China pede a Obama que entenda oposição a dalai-lama

O porta-voz do Ministério das Relações Exteriores da China, Qin Gang, afirmou hoje que o presidente dos Estados Unidos, Barack Obama, deveria ser mais simpático ao "fato" de que o controle de Pequim levou mais desenvolvimento ao Tibete. "Em 1959, a China aboliu o sistema de servidão feudal, assim como o presidente (Abraham) Lincoln libertou os escravos negros. Espero, portanto, que o presidente Obama tenta uma melhor compreensão da posição da China de se opor às atividades separatistas do dalai", afirmou Qin.

AE-AP, Agencia Estado

12 Novembro 2009 | 15h43

A declaração ocorreu pouco antes da primeira visita de Obama à Ásia. Questionado sobre um possível encontro entre Obama e o dalai-lama, o porta-voz disse que o presidente norte-americano deve reconhecer o dalai-lama como um ex-chefe de um Estado que praticava a escravidão. Aparentemente, a declaração foi uma tentativa de angariar apoio às políticas chinesas na região do Himalaia.

Muitos tibetanos rechaçam esses argumentos, afirmando que o Tibete era um Estado independente quando tropas da China comunista entraram ali, em 1950. Eles também apontam que os tibetanos tinham consideráveis liberdades na época, por isso uma comparação com escravos é incorreta.

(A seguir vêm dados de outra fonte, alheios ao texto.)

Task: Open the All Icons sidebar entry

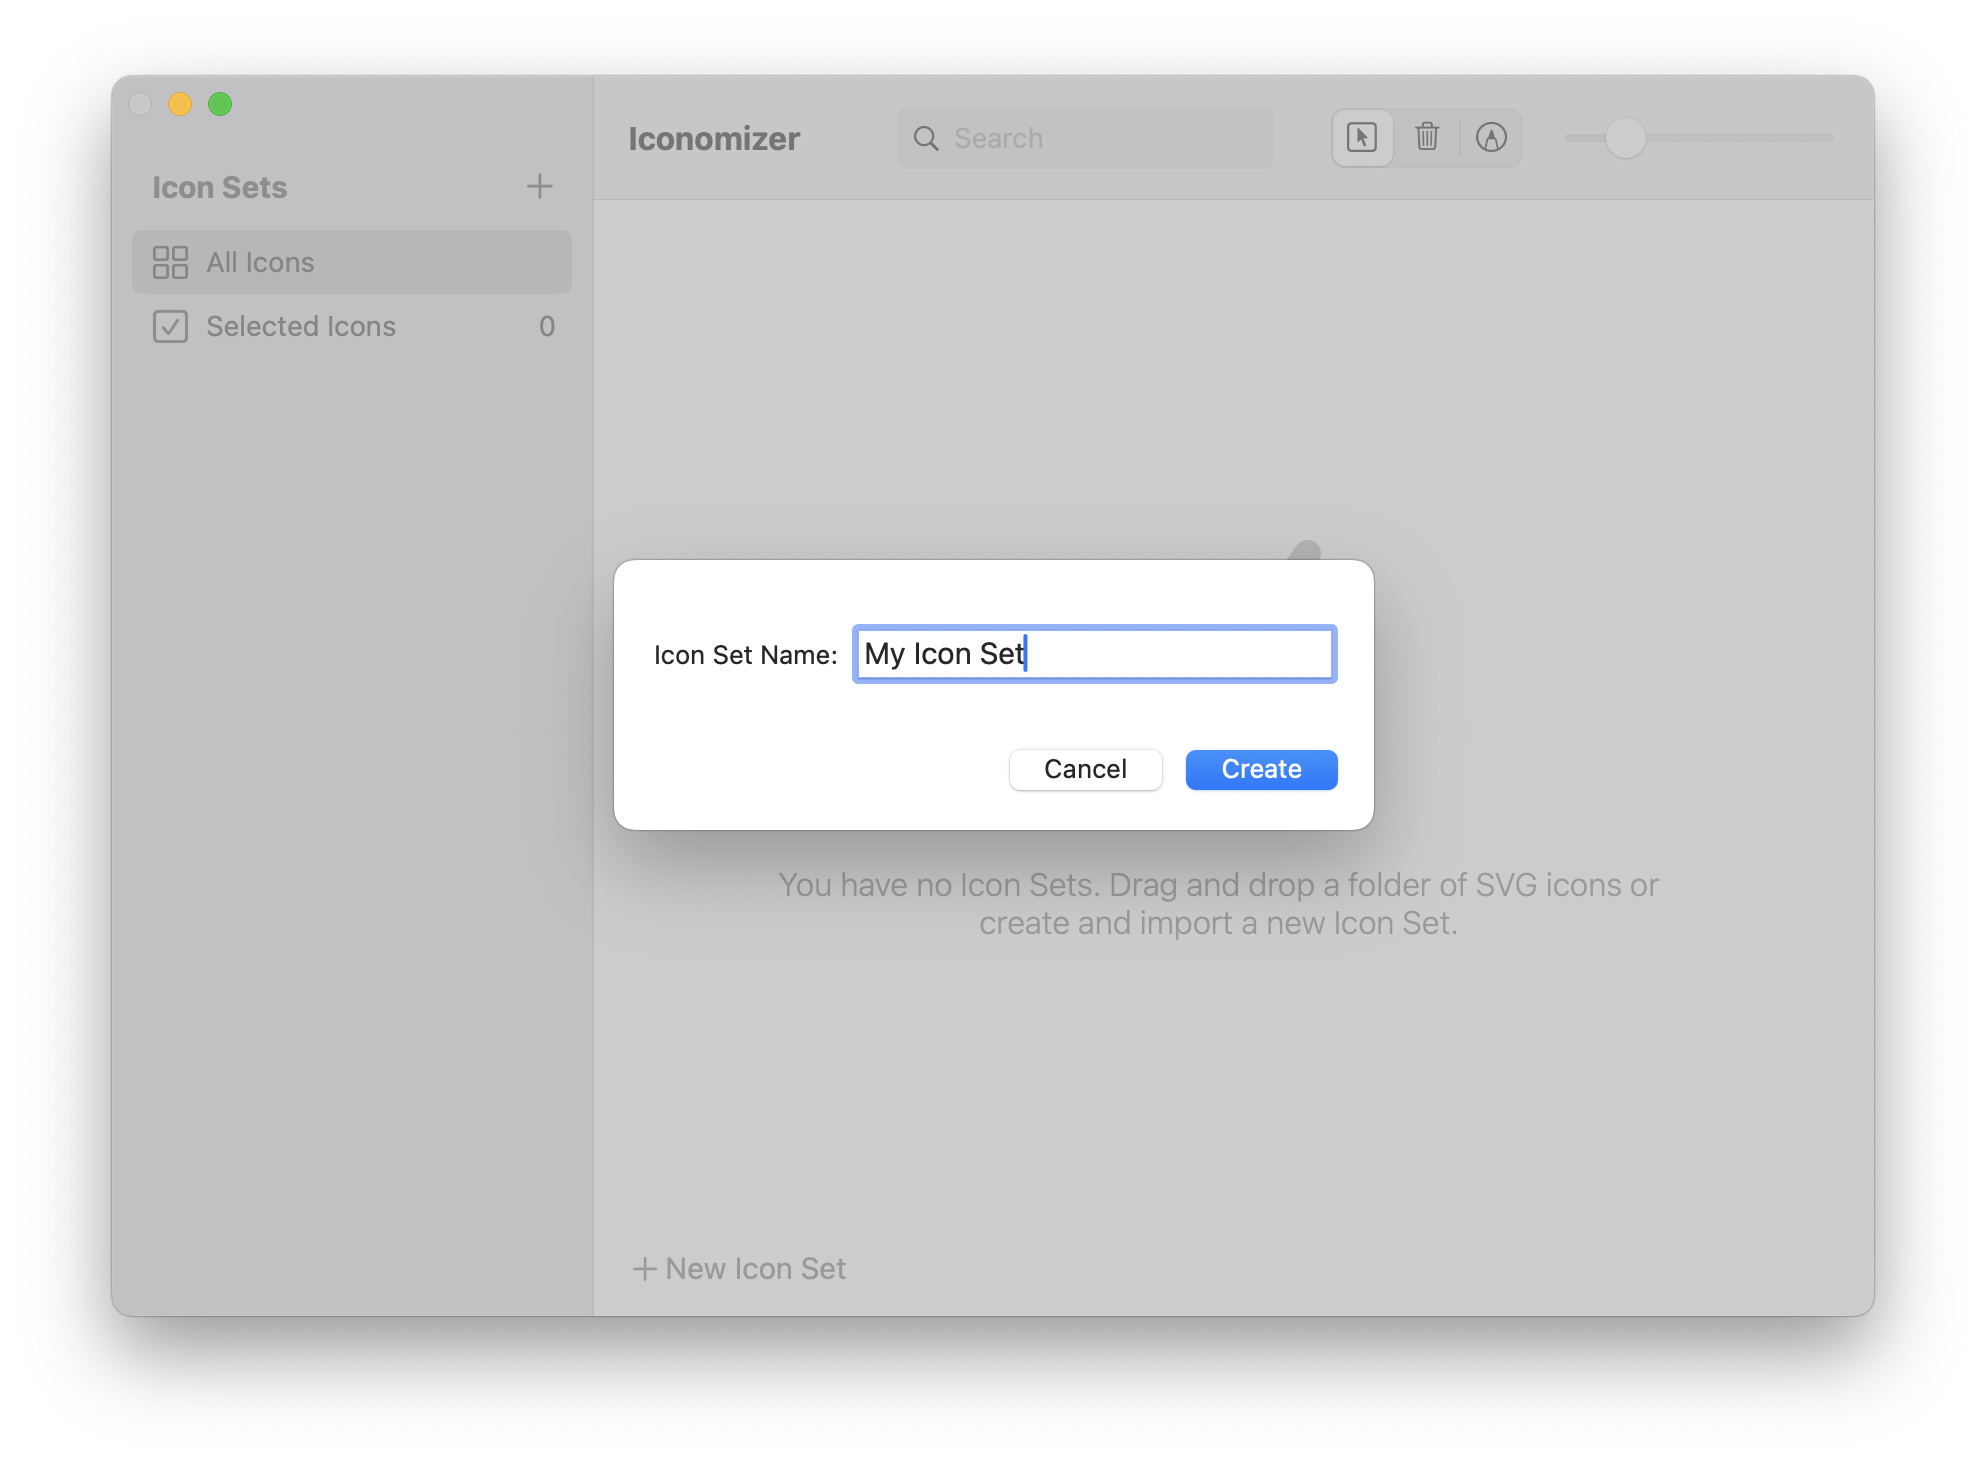Action: click(x=262, y=262)
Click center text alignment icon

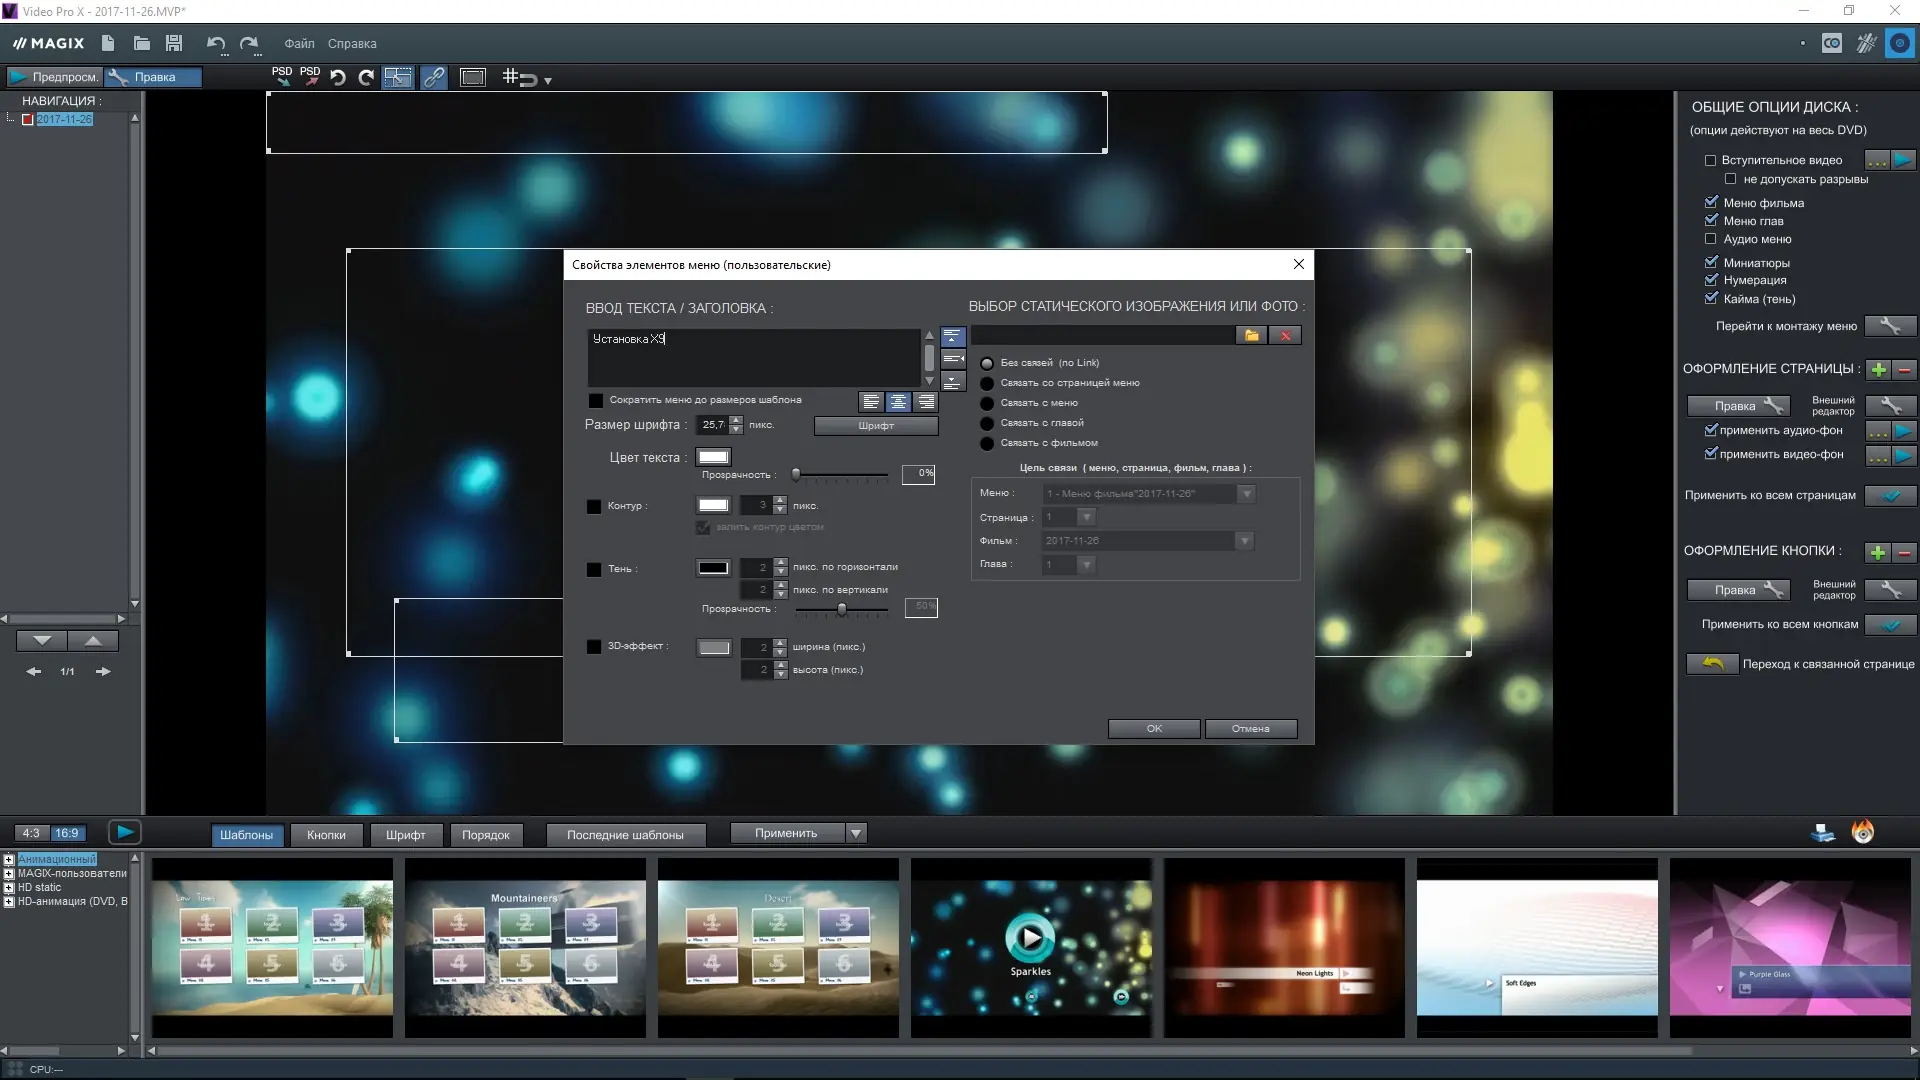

O dalai-lama, que lidera o governo tibetano no exílio, na Índia, afirma que busca apenas garantir mais autonomia para o Tibete. Na visão do regime chinês, ele é um líder separatista. Obama foi criticado por não se encontrar com o dalai-lama quando ele foi a Washington, em outubro. Mas existe a possibilidade de que eles se encontrem no futuro.